Silvio Orta Cabrera, El Tiempo,  9 de julio 2010.

El análisis científico del problema de las adicciones a sustancias ilegales, a las cuales  limitamos esta nota, apuntaló el  consenso  en cuanto al carácter plural  de su origen. Es multifactorial.

Se hallan en su base factores de orden individual, familiar o colectivo. En unos casos predominan los  psicológicos por sobre los sociológicos también actuantes. O a la inversa. No pueden descartarse los genéticos, ni los encuevados en vivencias traumáticas por  violencia psicológica o física; trato humillante y grosero, las palizas ‘correctivas’ o sádicas   propinadas  por padres,  madres, hermanos mayores y otras personas, familiares o no,  así como agresiones sexuales,  incluyendo violaciones.

La enfermedad de las dependencias se alimenta por raíces gruesas y profundas,  en sí mismas dañadas y dañinas,  que se insertan y cruzan por diversos suelos buenos para el crecimiento de lo malo, por terrenos donde imperan el desamor, la violencia y la muerte.  Aunque las dependencias se dan en otros ámbitos,  es visible, y demostrado está, que  los suelos de la pobreza, la miseria y la pobreza extrema  están entre los más agostados por las malas yerbas.

De allí el estremecimiento que en las gentes preocupadas por el problema de las adicciones y las dependencias, provoca el conocimiento de los niveles de pobreza existentes entre los niños de América Latina, incluida la Venezuela de los mil millones de dólares de fácil ingreso y desaforado egreso en estos once años. 

Elevados resultan esos niveles sea que las cuentas las saque la Comisión Económica para América Latina (CEPAL) o la Organización de Naciones Unidas para la Infancia (UNICEF) o el venezolano Instituto Nacional de Estadísticas (INE) que a a juro y con Eljuri manipula un distinto concepto de pobreza y ha urdido una distinta metodología de medición y de elaboración de estadísticas.

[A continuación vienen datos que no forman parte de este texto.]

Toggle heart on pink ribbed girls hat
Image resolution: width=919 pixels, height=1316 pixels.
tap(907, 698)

Según Cepal y Unicef, entre 2008 y 2009 un 45% de la población infantil de América Latina y el Caribe  vivía en la pobreza. Son 80,8 millones de seres entre los 0 y 7 años, suma  espantosa –en verdad una total resta de oportunidades para realmente vivir–, a la se agregan  32,2 millones medio muertos en la asfixia de la pobreza extrema.  Para Venezuela, se señalan en pobreza un 36,7%, es decir 3,5 millones de niños,  más  2,4 millones  en la miseria y 1,6 millones en   pobreza extrema. 

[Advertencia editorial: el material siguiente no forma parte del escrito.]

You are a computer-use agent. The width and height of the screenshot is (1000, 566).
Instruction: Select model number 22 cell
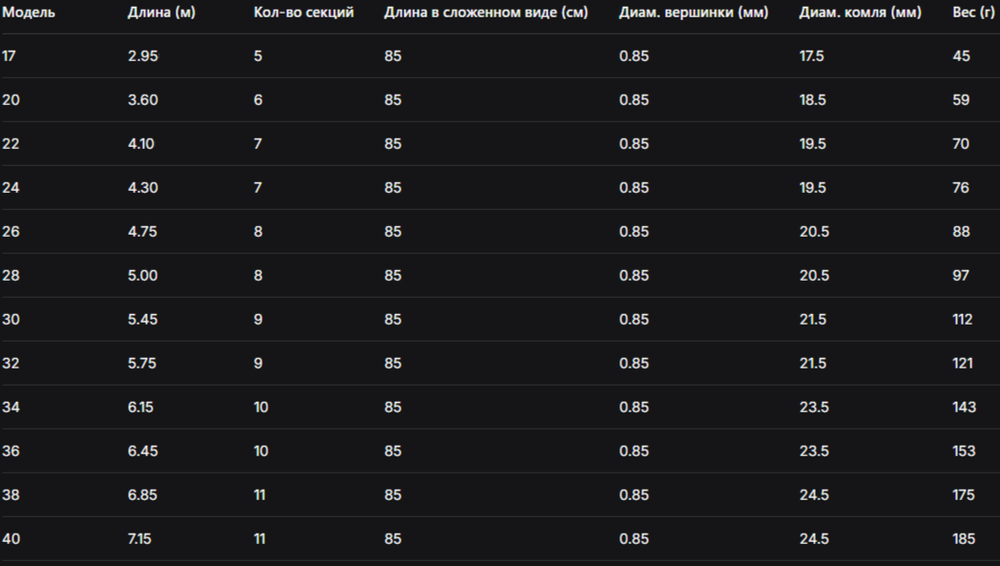(x=10, y=144)
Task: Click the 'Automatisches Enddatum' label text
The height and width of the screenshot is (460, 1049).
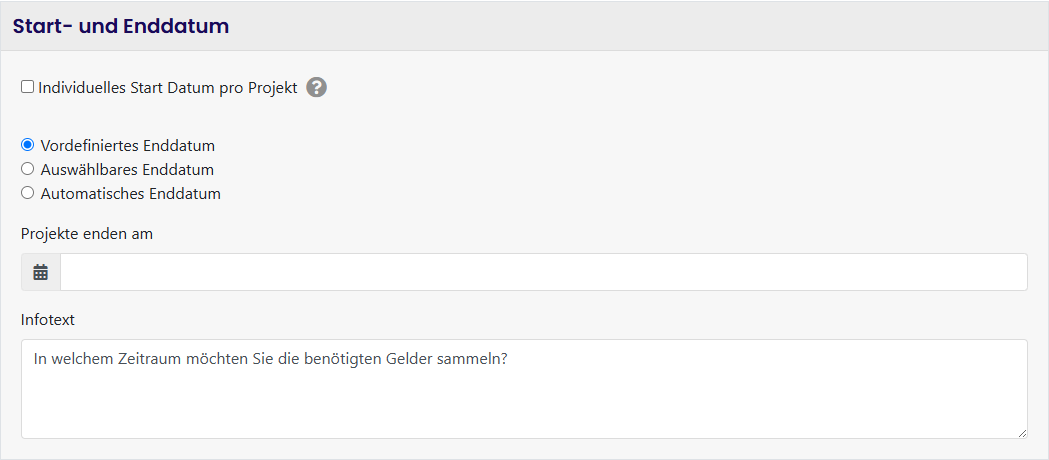Action: (x=131, y=194)
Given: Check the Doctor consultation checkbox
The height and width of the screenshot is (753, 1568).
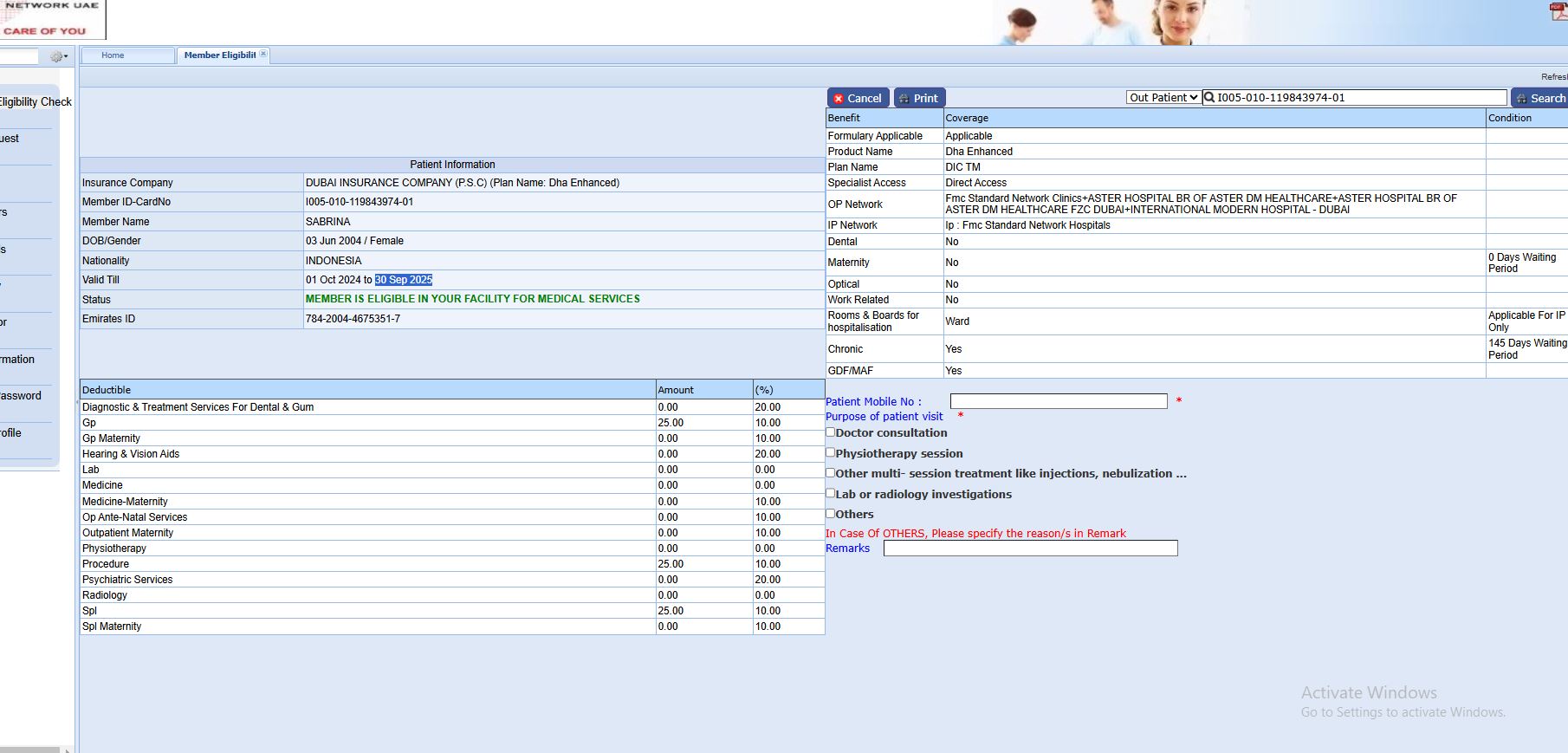Looking at the screenshot, I should pos(831,432).
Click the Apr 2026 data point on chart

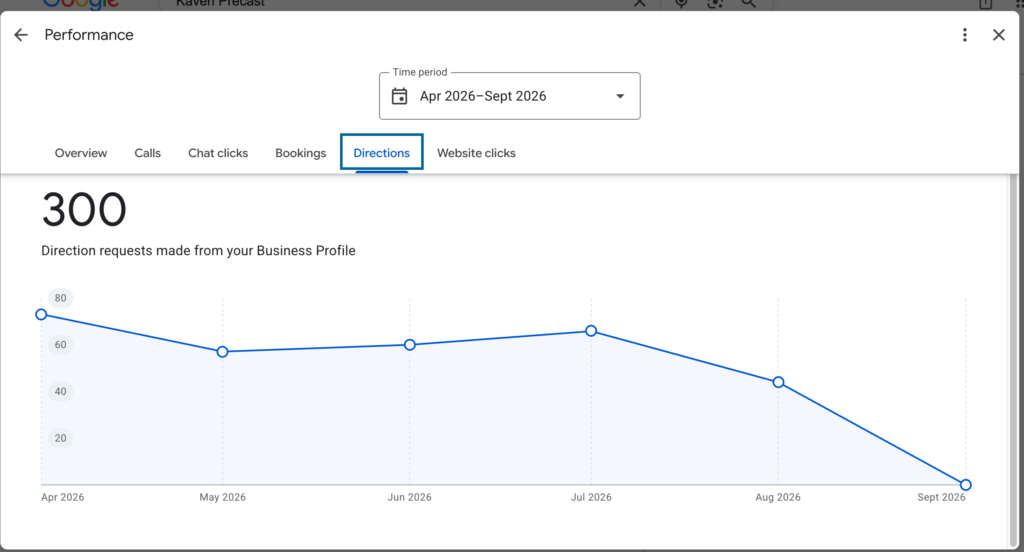(x=41, y=315)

Arrastrándolos no por los cabellos, sino por sus asas,  al son del blablabá encadenado de la soberanía alimentaria, contrastemos a esa tragedia infantil y  la significación material y ética de los más de 2.800 contenedores y  80 mil toneladas de alimentos ‘no conformes’ con lo que el 5 de julio de 1811 se proponían hacer con el país los constituyentes originarios, que nunca fue podrirlo. Así se entenderá mejor por cuánto deben  multiplicar sus esfuerzos quienes afrontan casi sin recursos y lejos del cebo politiquero los daños de las adicciones  a sustancias ilegales, potenciados por el  caldo de cultivo de la pobreza infantil. Todo  sometido al frío inhumano de las momias indiferentes, y al calor infernal de la ineptitud y corrupción gubernamentales.